Quantifying cell and tissue mechanics
Tissues change their mechanical properties during development, disease, and wound healing, but under normal conditions the elastic moduli of healthy tissues from organisms at the same stage of development are tightly controlled. Cells in culture respond strongly to changes in substrate or matrix stiffness that span the range from healthy to diseased organs, and matrix stiffness can have as profound an effect on cellular phenotype as chemical stimuli. Because the cell’s internal cytoskeleton as well as the extracellular matrix are composed of stiff or semi-flexible polymers, the physics of rigid polymer networks is often used as a guide towards understanding the mechanical responses of tissues. However, direct measurements of tissues subjected to the large compressive and shear strains they encounter in vivo reveal that the nonlinear elastic responses of tissues often differ fundamentally from the responses of purified polymer networks.
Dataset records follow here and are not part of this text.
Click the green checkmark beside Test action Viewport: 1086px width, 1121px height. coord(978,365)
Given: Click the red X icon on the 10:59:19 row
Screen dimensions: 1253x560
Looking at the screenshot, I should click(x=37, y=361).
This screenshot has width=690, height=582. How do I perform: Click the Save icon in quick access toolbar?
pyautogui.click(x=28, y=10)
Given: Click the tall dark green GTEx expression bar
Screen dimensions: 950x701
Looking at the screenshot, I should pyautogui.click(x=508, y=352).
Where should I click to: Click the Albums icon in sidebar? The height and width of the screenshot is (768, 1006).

How the mechanics of a tissue that is characterized by densely packed cells encapsulated within a polymer matrix change when specific elements of this composite material or altered suggests that tissue mechanics emerges from a complex interaction between structurally disparate materials that cannot be accounted for entirely by current simplified models.
Bio
Paul Janmey is professor of physiology, physics, and bioengineering at the Institute of Medicine and Engineering at the University of Pennsylvania. He received his Ph.D. in physical chemistry from the University of Wisconsin and completed his postdoc at the Hematology-Oncology Unit at Massachusetts General Hospital.
Dr. Janmey’s research interests include the interaction between cytoskeletal and extracellular matrix stiffness, effects of substrate mechanics on cell structure and function, phosphoinositide signaling for actin assembly, fibrin-based materials for wound healing, and intermediate filament assembly and mechanics.